Here I’ll share my journey and zoom in on the two tools I found to be most useful, ChatGPT and Elicit. Like any dutiful researcher considering a new experiment, I will focus on the key questions: Is this effective? and is this ethical? Whether you are an AI novice like me or keep a dedicated browser open for ChatGPT, I encourage you to join me in wrestling with these questions as you consider how to use AI tools responsibly in your research.
Is this effective?
ChatGPT
ChatGPT is a language processing tool powered by a machine-learning-based large language model (LLM). In other words, ChatGPT creates human-sounding responses to the prompts posed to it by essentially performing language regression, predicting which words are most likely to be associated with each other [4]. In practice, this means that ChatGPT can write a grammatically coherent essay, but through the quirks of probability, it might hallucinate the facts that make up the content.

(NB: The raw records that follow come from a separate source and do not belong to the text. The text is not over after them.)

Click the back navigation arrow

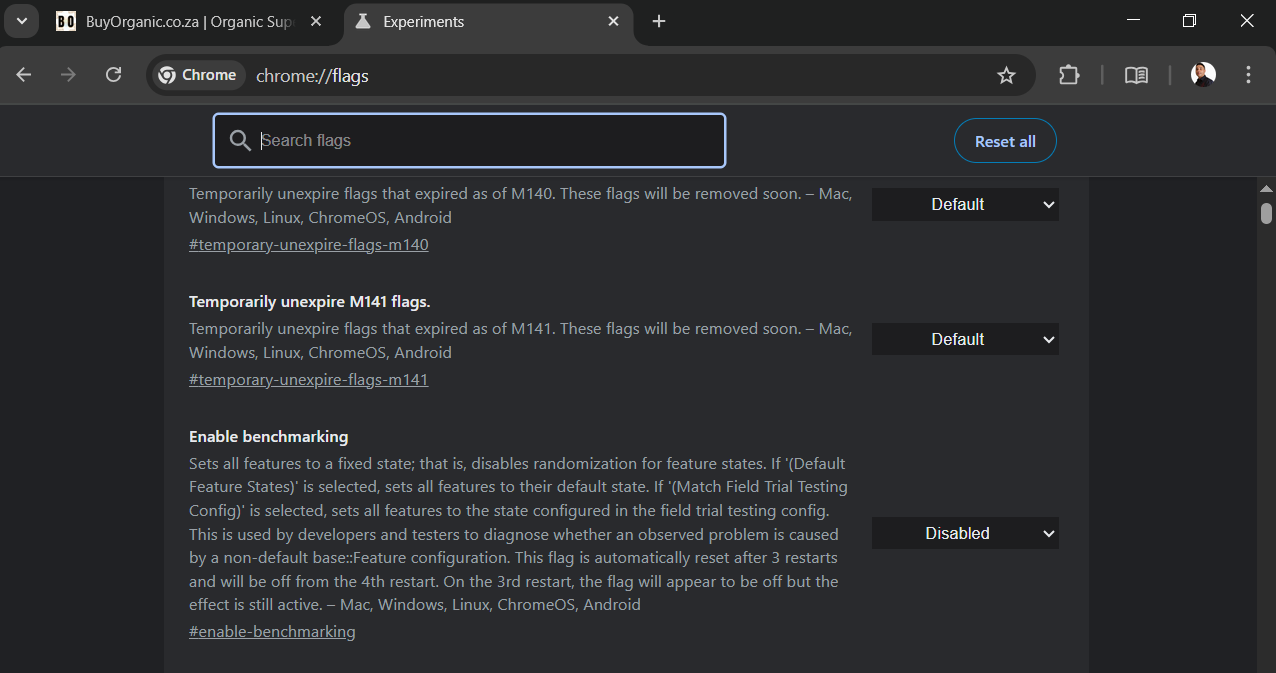tap(24, 75)
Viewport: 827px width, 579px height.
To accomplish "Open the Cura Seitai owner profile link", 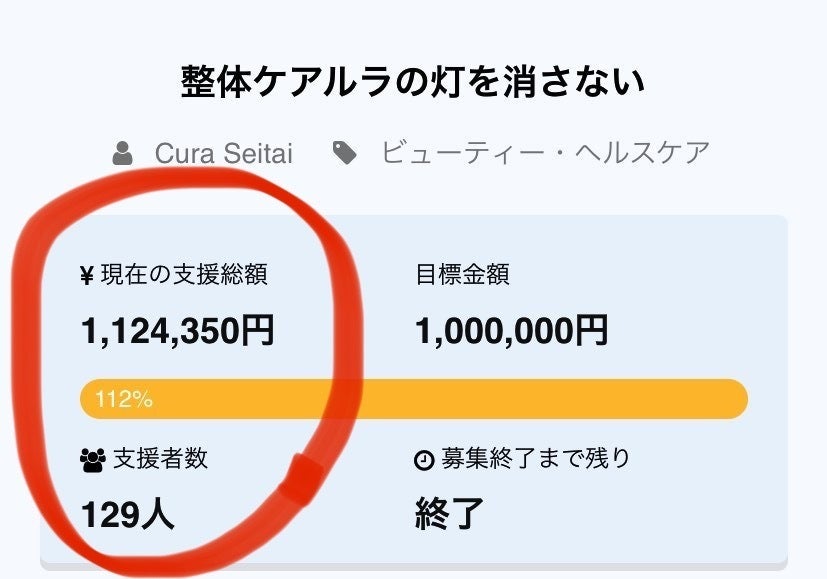I will (223, 153).

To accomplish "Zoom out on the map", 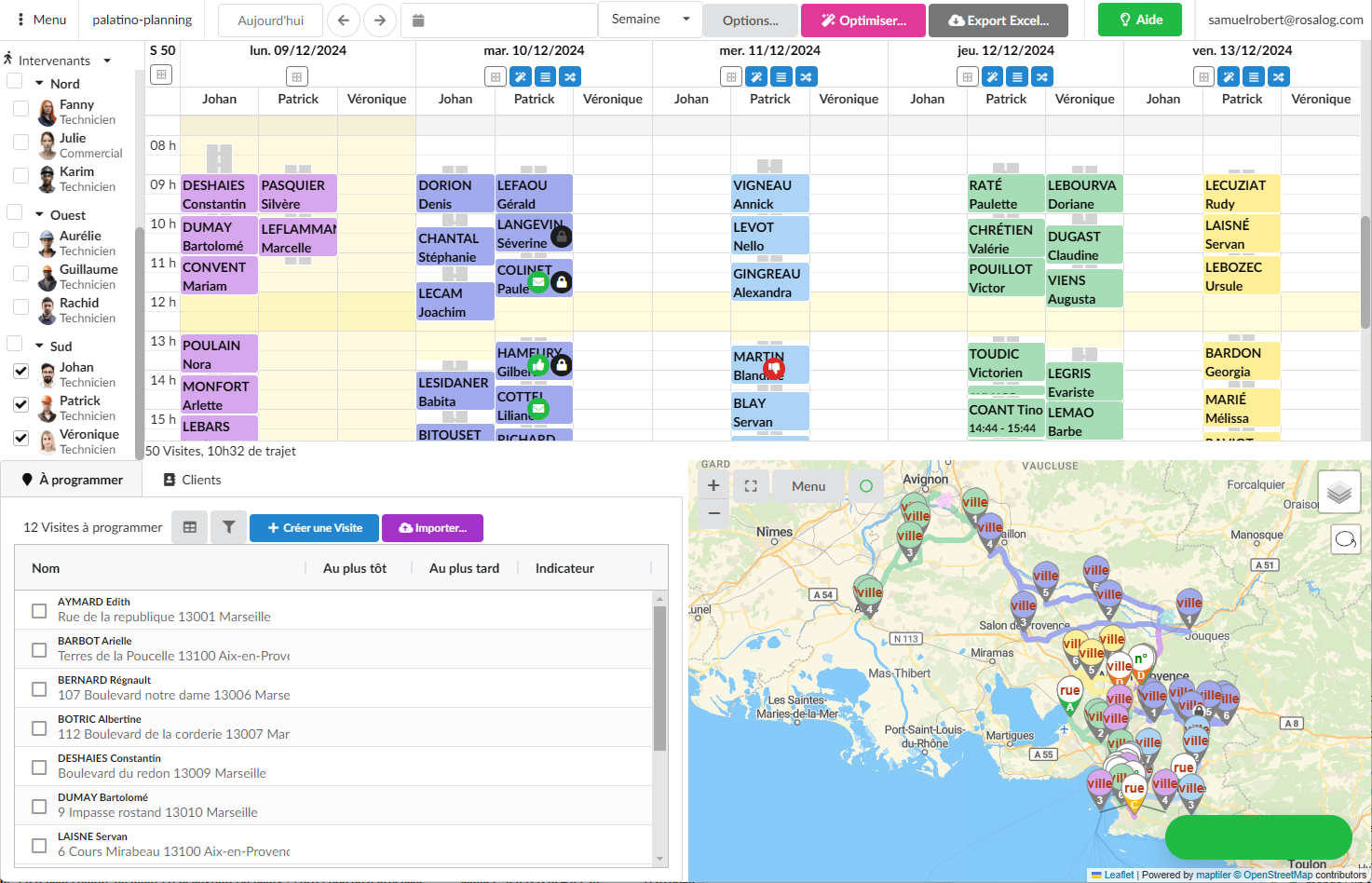I will (713, 513).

This hallucination appeared early on in my experimentation with ChatGPT. When I asked how ChatGPT can help me communicate science, one suggestion it gave was generating “visual aids such as graphs, diagrams, and infographics.” A follow-up query asking for a visual aid related to my research resulted in the JavaScript beauty shown in Figure 1.
Figure 1. ChatGPT claimed that it could generate scientific diagrams. The main figure shows its take on a nanoparticle covered in ligands. The inset (top right) shows a published figure for reference. [5]
Although I certainly won’t be using ChatGPT to make figures anytime soon, I found it much more effective for other research tasks. Table 1 summarizes my experience using ChatGPT to brainstorm analogies, simplify language, write an email, translate code, and write a paper introduction.
Table 1. Summary of ChatGPT’s strengths and weaknesses for various research tasks
Research Task |
Strengths |
Weaknesses |
Brainstorm analogies for my research | Can give you a ton of ideas (with varying coherence) if you continue to generate new responses. | Often didn’t make sense beyond the surface level but with some human tweaking could be effective. Does this stifle human creativity too much? |
Translate a technical abstract into clear language for a general audience | Did a surprisingly good job of understanding and distilling jargon and organized the abstract nicely. | The content required some tweaks, but for an initial draft, I was pleased. |
Write my advisor an email | If you’re really stumped on how to start an email, this could be a starting point for the email structure. | The email was long (good luck getting your advisor to read 5 paragraphs for a simple question) and weirdly formal. Even after iterating on tone, I was better off writing the email myself. |
Translate code from MATLAB to Python | Successfully translated the logic of a simple code to upload, process, and plot data. | Struggled to capture the syntax for tasks such as reading a table, taking user input, and formatting a figure. |
Explain why my research is important (such as what you’d find in the introduction of a journal article) and cite references | The text is clearly written and structured well. An effective strategy could be to keep the structure but incorporate your own content. | Most of the content is vague, and one statement that a process has been “studied extensively” is blatantly false. Four of the five citations do not exist. |
My early experimentation showed that ChatGPT cannot be trusted to give factual information, even about its own capabilities. Instead, I found that ChatGPT performs best on tasks where you provide the content up front or heavily revise the AI response. In my opinion, ChatGPT is most effective as a tool for writing synthesis and organization, but however you choose to use ChatGPT, the key is validation. Any claim that you want to make in a piece of writing should come from you.
Elicit
Elicit is an “AI research assistant” with the primary functions of literature review and brainstorming research questions. It interprets and summarizes scientific literature using LLMs, including GPT-3, but unlike ChatGPT, Elicit is customized to stay true to the content in papers. Even still, the company FAQs estimate its accuracy as 80-90% [6].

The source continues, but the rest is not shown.